I have use the combo motor rotation / phase rotation tester at our plant waste water unit . I think it was a AMEC and it cost about $120.00. What we used it for was to check the motor rotation of the turd beaters so the $14,000 impellers would not get spun off. For that they worked quite well. We had a special wrench hade so we could spin the motor by hand.
The only other place I ever used one was when I worked in Freeport TX we had to check the motor rotation on the turbine turning gear motors. Other than that I never had much use for one. We always could find a millwright to brake a coupling for us.
BE CAREFUL IN USING THOSE TO CHECK PHASE ROTATION. THERE IS OR WAS A VIDEO ON YOU TUBE CALLED "DONNIE'S ACCIDENT AND HE HAD IT SET UP FOR MOTOR ROTATION AND PUT IT ON 480. GOT BURNT REAL BAD.

LC


----------



## MotoGP1199 (Aug 11, 2014)

I use the AEMC with the non-metalic alligator clips. Its really nice to just clip them around the outside of the wires. A lot safer in some situations. And has worked flawlessly for about two years now.
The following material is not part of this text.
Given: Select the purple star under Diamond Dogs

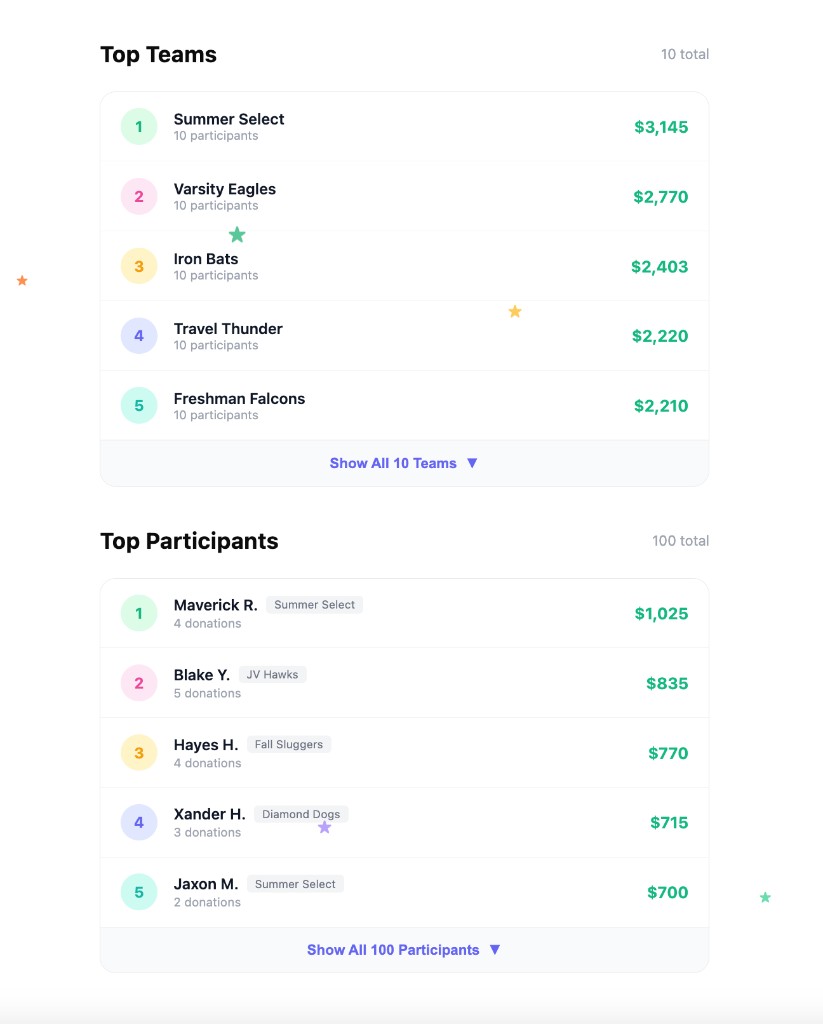Looking at the screenshot, I should click(x=324, y=826).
AEMC 2121.12 Phase Rotation Meter, 2.5ft Cable Length: Clamp Meters: Amazon.com: Industrial & Scientific


AEMC 2121.12 Phase Rotation Meter, 2.5ft Cable Length: Clamp Meters: Amazon.com: Industrial & Scientific



www.amazon.com


----------



## brian john (Mar 11, 2007)

Buy nice so you do not have to BUY TWICE. Hioki PD3129-10 Non-Contact Phase Rotation Meter (Large Jaws) - - Amazon.com



*Non Contact* Phase Rotation Meter (Large Jaws)
Clamp Diameter -10 to 40mm
Lead Length - 24in (.7m)
Phase Rotation Meter with Easy-to-Read Arrow and Non-Metallic Contact Clips for 70V to 1000V Lines
Simply clip clamps onto wire insulation


----------



## gpop (May 14, 2018)

i have used the Amprobe prm-4 for years and i trust it but i wouldn't let my trainee use it un-supervised.


----------



## MechanicalDVR (Dec 29, 2007)

I have the Amprobe for years ad use it all the time, never an issue.

Non-contact is a nice feature to have if I was going for a new meter.


----------



## Lone Crapshooter (Nov 8, 2008)

I have used a non contact PHASE ROTATION meter for hooking up temporary power. I borrowed it from a in plant contractor. I have only one word SLICK.
But being the caveman that I am I will still use my KNOPP .I happen to own 3.
LC


----------